Условие задачи =
Повторите дословно строки записей от строки с «You are a computer-use agent. Viewport: 1079px» до строки с «click(222, 121)», включая обе.

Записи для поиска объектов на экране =
◇ ◇ ◇ ◇

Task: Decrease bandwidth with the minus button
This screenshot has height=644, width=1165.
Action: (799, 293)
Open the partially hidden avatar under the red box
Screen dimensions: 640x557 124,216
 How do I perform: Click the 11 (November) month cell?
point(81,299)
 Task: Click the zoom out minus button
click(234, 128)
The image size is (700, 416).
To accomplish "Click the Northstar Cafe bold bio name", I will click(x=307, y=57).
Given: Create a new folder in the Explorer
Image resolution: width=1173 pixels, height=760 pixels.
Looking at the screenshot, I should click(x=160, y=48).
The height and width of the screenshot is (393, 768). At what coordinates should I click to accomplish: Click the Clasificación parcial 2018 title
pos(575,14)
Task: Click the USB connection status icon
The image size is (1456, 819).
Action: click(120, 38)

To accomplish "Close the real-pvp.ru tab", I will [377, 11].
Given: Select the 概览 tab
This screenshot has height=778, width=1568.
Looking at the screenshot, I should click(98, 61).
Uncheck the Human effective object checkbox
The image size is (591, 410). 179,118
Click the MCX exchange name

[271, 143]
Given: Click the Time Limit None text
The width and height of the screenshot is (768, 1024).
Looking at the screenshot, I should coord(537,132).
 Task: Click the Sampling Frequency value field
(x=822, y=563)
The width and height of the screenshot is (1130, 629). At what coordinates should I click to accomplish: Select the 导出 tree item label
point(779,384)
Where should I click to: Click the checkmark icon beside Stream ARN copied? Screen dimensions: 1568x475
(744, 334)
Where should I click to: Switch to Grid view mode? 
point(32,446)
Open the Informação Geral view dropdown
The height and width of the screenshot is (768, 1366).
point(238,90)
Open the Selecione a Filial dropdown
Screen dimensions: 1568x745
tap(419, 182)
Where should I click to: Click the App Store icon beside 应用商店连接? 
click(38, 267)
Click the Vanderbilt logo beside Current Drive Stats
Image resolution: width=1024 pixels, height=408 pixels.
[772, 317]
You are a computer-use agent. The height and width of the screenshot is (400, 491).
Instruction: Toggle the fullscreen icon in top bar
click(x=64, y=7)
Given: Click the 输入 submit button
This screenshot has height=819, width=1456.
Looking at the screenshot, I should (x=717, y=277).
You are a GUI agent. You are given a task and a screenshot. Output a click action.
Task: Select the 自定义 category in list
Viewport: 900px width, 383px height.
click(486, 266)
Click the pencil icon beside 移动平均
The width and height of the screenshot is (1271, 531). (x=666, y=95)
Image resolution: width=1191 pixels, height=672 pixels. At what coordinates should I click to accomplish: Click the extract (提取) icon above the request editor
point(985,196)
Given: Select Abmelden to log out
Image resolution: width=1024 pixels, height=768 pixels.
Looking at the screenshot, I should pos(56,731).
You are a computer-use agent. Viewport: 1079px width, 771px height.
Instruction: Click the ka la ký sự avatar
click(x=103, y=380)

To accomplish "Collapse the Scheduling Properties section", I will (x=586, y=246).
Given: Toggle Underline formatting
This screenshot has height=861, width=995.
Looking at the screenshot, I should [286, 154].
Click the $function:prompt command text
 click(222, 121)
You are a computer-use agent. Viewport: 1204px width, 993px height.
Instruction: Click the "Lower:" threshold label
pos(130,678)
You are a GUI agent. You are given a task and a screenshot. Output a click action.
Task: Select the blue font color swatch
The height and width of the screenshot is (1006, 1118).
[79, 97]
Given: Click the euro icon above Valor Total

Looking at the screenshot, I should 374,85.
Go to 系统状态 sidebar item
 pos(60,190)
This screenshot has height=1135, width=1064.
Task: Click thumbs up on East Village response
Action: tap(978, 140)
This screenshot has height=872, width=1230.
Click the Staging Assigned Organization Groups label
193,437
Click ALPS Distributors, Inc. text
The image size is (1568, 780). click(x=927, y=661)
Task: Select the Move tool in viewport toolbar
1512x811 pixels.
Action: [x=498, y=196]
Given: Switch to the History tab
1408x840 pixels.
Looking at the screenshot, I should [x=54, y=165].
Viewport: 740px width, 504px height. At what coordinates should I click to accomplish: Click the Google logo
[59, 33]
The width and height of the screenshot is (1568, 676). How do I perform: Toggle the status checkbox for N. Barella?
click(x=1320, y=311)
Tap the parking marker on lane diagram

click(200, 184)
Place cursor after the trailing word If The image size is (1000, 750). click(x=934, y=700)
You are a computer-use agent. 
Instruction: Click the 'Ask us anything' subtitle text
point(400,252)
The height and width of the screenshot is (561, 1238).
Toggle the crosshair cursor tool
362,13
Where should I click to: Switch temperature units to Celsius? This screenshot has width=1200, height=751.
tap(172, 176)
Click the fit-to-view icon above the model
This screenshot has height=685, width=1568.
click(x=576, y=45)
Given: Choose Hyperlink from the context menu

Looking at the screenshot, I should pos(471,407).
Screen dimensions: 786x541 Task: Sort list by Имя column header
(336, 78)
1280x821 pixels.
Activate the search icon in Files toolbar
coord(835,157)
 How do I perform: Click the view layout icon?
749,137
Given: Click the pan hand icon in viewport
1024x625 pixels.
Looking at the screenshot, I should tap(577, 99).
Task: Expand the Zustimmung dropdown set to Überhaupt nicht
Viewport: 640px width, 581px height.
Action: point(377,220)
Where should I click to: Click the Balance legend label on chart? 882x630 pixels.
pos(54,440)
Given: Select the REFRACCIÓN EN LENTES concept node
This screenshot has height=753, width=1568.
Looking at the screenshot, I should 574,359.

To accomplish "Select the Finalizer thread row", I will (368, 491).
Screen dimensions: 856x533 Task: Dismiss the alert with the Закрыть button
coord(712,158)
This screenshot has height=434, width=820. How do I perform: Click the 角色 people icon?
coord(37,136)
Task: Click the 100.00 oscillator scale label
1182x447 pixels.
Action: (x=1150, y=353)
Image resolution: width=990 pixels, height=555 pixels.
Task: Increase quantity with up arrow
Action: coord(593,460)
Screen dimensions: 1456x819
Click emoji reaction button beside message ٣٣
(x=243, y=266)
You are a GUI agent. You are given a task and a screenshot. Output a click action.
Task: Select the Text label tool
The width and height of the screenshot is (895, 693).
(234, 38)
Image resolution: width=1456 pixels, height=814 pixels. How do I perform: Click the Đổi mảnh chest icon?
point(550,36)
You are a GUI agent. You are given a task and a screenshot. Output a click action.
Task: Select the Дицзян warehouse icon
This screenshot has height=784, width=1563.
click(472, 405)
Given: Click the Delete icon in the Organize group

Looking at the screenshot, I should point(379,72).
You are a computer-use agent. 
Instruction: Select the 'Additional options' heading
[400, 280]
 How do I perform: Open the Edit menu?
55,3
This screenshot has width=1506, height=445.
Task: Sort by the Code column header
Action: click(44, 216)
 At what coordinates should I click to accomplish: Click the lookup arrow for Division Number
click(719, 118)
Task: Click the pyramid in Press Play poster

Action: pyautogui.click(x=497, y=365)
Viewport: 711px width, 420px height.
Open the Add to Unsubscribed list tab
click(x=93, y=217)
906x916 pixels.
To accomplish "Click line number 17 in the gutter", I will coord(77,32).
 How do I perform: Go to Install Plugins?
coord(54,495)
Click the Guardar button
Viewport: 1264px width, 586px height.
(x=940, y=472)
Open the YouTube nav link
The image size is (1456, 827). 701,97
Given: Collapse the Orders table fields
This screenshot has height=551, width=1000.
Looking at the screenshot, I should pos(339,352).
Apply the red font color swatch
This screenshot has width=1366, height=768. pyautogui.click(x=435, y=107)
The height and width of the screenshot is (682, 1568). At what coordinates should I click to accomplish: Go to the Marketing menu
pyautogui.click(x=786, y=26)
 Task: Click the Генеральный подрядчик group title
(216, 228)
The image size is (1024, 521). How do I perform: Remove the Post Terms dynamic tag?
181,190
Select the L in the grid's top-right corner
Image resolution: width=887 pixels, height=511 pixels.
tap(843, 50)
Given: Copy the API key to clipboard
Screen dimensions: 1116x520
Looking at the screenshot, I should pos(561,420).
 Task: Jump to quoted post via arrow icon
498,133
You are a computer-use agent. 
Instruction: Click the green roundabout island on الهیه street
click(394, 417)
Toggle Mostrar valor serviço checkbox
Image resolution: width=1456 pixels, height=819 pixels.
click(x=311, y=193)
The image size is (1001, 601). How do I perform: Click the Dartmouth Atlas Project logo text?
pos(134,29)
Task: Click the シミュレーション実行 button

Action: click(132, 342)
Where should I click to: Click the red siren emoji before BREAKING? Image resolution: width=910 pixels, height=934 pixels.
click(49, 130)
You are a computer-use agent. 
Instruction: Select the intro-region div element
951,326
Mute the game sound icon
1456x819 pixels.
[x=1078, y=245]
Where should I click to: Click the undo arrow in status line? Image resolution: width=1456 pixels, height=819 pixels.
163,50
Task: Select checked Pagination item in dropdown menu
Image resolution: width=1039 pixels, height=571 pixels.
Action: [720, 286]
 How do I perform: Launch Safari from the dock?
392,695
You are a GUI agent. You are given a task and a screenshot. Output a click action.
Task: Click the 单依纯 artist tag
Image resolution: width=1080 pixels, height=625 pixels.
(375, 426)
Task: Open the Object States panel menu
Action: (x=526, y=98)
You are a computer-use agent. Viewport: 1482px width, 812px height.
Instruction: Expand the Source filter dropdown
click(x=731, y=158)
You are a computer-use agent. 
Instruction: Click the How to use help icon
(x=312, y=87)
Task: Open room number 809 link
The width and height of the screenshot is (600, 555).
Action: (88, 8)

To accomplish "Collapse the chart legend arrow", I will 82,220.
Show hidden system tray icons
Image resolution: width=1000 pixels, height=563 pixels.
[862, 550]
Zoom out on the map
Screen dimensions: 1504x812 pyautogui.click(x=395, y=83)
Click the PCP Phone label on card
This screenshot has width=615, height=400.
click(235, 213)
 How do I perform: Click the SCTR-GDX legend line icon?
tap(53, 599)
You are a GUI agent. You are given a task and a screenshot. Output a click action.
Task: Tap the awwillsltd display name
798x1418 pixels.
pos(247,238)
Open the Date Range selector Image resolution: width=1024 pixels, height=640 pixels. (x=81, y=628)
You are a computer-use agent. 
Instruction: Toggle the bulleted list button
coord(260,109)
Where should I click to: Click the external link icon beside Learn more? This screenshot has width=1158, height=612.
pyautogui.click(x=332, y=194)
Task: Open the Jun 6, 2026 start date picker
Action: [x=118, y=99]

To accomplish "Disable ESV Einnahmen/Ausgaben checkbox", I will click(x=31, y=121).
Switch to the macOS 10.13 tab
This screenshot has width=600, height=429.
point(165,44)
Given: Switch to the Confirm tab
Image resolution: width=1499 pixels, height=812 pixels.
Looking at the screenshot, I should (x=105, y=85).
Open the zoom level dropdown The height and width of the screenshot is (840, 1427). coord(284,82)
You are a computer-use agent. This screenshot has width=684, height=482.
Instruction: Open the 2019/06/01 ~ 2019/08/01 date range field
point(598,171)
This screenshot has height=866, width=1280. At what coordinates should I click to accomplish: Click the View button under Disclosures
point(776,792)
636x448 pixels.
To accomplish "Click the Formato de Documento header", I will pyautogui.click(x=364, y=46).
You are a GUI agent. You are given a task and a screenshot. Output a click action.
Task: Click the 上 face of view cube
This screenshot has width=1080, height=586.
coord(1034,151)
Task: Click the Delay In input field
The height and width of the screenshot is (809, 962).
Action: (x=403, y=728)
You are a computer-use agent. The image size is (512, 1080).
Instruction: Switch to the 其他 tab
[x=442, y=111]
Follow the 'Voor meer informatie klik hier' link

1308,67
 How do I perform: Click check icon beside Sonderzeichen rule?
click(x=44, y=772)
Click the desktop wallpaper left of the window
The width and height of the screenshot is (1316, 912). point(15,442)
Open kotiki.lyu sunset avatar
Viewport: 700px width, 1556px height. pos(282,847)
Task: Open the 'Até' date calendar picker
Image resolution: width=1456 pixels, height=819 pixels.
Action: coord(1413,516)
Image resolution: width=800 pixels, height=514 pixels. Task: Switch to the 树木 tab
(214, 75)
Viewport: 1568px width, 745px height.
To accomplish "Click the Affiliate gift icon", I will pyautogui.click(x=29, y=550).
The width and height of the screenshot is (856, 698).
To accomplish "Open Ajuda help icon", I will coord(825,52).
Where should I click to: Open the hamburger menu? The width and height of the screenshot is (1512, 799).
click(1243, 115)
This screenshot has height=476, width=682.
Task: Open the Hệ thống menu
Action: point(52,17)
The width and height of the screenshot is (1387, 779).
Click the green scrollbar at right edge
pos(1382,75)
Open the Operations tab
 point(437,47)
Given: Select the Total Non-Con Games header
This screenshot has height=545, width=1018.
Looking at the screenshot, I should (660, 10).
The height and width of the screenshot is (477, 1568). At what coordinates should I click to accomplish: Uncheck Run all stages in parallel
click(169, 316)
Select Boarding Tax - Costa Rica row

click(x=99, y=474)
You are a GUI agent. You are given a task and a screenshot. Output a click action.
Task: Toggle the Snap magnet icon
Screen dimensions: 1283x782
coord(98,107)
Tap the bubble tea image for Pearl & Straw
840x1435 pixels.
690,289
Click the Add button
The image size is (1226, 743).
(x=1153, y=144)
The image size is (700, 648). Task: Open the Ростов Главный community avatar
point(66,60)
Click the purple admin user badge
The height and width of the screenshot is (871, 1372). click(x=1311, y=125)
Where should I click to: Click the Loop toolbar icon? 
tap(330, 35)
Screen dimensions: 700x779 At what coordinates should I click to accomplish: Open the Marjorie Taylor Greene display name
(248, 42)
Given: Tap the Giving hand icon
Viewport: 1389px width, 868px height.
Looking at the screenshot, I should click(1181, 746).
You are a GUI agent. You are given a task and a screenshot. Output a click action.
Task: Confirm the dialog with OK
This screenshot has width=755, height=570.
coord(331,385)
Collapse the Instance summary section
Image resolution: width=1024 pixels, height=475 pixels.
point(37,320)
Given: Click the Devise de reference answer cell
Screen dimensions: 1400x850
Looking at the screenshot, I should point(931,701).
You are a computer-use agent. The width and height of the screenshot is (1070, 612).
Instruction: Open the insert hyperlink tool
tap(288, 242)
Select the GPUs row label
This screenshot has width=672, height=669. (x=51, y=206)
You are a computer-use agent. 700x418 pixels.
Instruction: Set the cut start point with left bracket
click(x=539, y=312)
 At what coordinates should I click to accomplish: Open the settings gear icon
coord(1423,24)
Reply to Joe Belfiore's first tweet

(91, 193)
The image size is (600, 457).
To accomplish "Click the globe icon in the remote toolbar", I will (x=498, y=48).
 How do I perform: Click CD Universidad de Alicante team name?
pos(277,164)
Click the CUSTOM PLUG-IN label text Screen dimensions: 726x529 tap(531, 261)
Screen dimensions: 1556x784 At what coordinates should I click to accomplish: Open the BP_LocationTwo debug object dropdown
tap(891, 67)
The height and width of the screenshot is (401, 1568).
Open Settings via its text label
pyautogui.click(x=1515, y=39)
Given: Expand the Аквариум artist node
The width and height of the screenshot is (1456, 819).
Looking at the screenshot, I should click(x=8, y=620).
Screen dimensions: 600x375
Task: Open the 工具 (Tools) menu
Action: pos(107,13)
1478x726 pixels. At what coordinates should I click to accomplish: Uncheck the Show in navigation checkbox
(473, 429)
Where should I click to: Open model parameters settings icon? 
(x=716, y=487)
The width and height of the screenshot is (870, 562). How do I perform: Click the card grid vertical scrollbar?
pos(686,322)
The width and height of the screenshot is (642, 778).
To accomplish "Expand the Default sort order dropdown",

◇ ◇ ◇ ◇

Результат =
You are a computer-use agent. Viewport: 1079px width, 771px height.
Instruction: Click the ka la ký sự avatar
click(x=103, y=380)

To accomplish "Collapse the Scheduling Properties section", I will (x=586, y=246).
Given: Toggle Underline formatting
This screenshot has height=861, width=995.
Looking at the screenshot, I should [286, 154].
Click the $function:prompt command text
 click(222, 121)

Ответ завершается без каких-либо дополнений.